Unfortunately, the world does not follow America's election schedule.
Until a few days ago, with approximately a year to go before a new Democratic presidential candidate has to introduce themselves to US voters, Mr Obama was in a good position to say to Americans that he had broken with the Bush era. That a war-weary US had proclaimed: no more wars.
And then the jihadis began their march to Baghdad.
Now, Mr Obama finds himself under fire, accused of pulling America's troops out of Iraq too soon and accused of not sending them into Syria swiftly enough. What is the most realist president for decades meant to do in an age of ideology?
Because Mr Obama's realist politics are not merely making US allies less safe, they are making America less safe as well.
Since he took office, Mr Obama has pursued a doctrine of being anyone but Bush. The ill-formed grand ideas of his predecessor and his use of overwhelming military force to accomplish them have no place in Mr Obama's White House.
His political realism, of seeing the world through a narrow lens of US interests and a limit on the ability of US actions, tallied well with a time of limited economic means.
In contrast to Mr Bush's big wars, including taking the US into what is the longest war in its history, Mr Obama massively expanded non-conventional warfare. Pakistan, Yemen and Somalia have all felt the effects of drone warfare but few boots on the ground.
In Libya, he led from behind only once he was sure other allies were ahead of him. With Iran, he has talked and talked, even over the objections of Israel and Saudi Arabia. He has left other allies to deal with the consequences of a forceful China and aggressive Russia. And he was determined, even against his own advisers, to set a timetable and bring US troops home from Bush's wars.
But unfortunately, neither does the world follow America's political priorities.
If Bush's policy was too broad, Mr Obama's has been too narrow at a time of immense change and upheaval.

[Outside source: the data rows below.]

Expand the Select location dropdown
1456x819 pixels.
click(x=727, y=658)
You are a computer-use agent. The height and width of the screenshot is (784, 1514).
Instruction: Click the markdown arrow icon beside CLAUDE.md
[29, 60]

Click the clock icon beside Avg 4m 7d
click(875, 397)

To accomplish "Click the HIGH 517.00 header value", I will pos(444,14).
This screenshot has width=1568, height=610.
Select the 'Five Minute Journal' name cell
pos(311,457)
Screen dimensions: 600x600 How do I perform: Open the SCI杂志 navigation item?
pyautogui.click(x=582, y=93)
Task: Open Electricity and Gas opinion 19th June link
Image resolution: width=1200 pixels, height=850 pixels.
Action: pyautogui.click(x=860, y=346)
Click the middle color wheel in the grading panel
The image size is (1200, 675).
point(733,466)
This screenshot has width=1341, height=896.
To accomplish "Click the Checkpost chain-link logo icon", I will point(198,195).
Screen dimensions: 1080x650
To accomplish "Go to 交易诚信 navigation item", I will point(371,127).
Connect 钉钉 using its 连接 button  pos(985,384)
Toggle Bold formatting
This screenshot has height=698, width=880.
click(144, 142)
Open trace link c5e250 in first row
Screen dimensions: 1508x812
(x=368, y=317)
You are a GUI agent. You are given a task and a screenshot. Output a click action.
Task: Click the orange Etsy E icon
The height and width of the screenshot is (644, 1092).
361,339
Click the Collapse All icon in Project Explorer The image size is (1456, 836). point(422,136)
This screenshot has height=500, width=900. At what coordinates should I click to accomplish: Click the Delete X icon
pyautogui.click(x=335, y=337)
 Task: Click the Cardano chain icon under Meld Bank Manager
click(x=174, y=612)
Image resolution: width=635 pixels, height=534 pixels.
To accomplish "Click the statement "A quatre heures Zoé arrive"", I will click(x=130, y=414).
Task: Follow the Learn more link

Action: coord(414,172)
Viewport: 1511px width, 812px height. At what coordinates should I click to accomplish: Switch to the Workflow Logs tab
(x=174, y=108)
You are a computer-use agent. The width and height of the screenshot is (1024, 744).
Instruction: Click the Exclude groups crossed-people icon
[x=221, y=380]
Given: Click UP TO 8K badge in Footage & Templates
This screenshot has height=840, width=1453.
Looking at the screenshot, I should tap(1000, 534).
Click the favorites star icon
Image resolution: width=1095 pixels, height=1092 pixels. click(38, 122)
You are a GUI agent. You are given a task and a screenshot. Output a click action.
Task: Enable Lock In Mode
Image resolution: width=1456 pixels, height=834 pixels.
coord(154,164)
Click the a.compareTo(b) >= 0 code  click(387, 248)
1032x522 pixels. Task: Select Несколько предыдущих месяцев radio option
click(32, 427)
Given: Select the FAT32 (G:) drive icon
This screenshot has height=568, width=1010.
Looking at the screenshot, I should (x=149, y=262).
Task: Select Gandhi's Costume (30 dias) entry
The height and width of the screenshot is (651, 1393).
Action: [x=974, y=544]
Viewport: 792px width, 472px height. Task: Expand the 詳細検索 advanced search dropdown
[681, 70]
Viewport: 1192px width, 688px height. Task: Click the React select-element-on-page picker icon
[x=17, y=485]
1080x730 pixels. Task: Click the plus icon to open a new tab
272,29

It would be reductive to blame America for all that is happening in Iraq and Syria. There is, after all, much blame to go around.
But a policy of disengagement is still a policy and Mr Obama's rush to pull the US out of the world has created a vacuum of power – not leadership, power – that has been filled by competing forces. That has occurred across the world, not merely in the Middle East; the eastern fringes of Europe have felt it and allies around the South China Sea have felt it. Once US troops leave Afghanistan, expect Central Asian allies to feel it too.
That policy of disengagement is no longer working. In the Middle East, it is threatening to undo what the US created in Iraq with the loss of so much blood and treasure. It is also threatening long-standing US allies: the arrival of hundreds of thousands of refugees is straining Jordan. The instability in Iraq is threatening Saudi Arabia: a few months ago, Iraqi militants fired mortars into Saudi territory.
And the policy of disengagement is making America itself less safe, creating ungoverned spaces in the wide lands across Syria and Iraq, from where militants can plan attacks against the US and Europe – as, indeed, they have expressed a desire to do.
Today, hard realism should compel Mr Obama to get involved in the two wars that are becoming one theatre.
Even purely from political calculation, getting involved in Iraq and Syria is the right decision. Mr Obama may hope he can see out the next two years without any great challenges. But he is likely to be proved wrong. The Republicans have sought to pin blame both for the death of the US ambassador in Libya and the swap of Bowe Berghdahl for five Guantanamo Bay inmates at his door. All it would take is another hostage situation – or worse – to gift his opponents a big stick with which to attack his record.
Mr Obama's instinctive hard realism about the limits of hard power is politically sound. But during his presidency, with the legacy of Iraq and Afghanistan, these limits have been drawn ever tighter, to the point where reluctance to act becomes refusal.
Despite saying that he believes the US should only act in concert with allies, Mr Obama has been reluctant to act even when those conditions have been met.
Stepping back from getting involved in Syria after Assad used chemical weapons was not because America did not want to act alone, but because it did not want to act at all. Other allies were ready to act.
The same applies to Iraq. When Nouri Al Maliki asked the US for air strikes against ISIL last month, he was asking for assistance in concert with Iraqi troops. He was rebuffed.
Political realism, as expressed in his West Point speech, requires action when inaction is worse. In Iraq and Syria, those conditions have been met.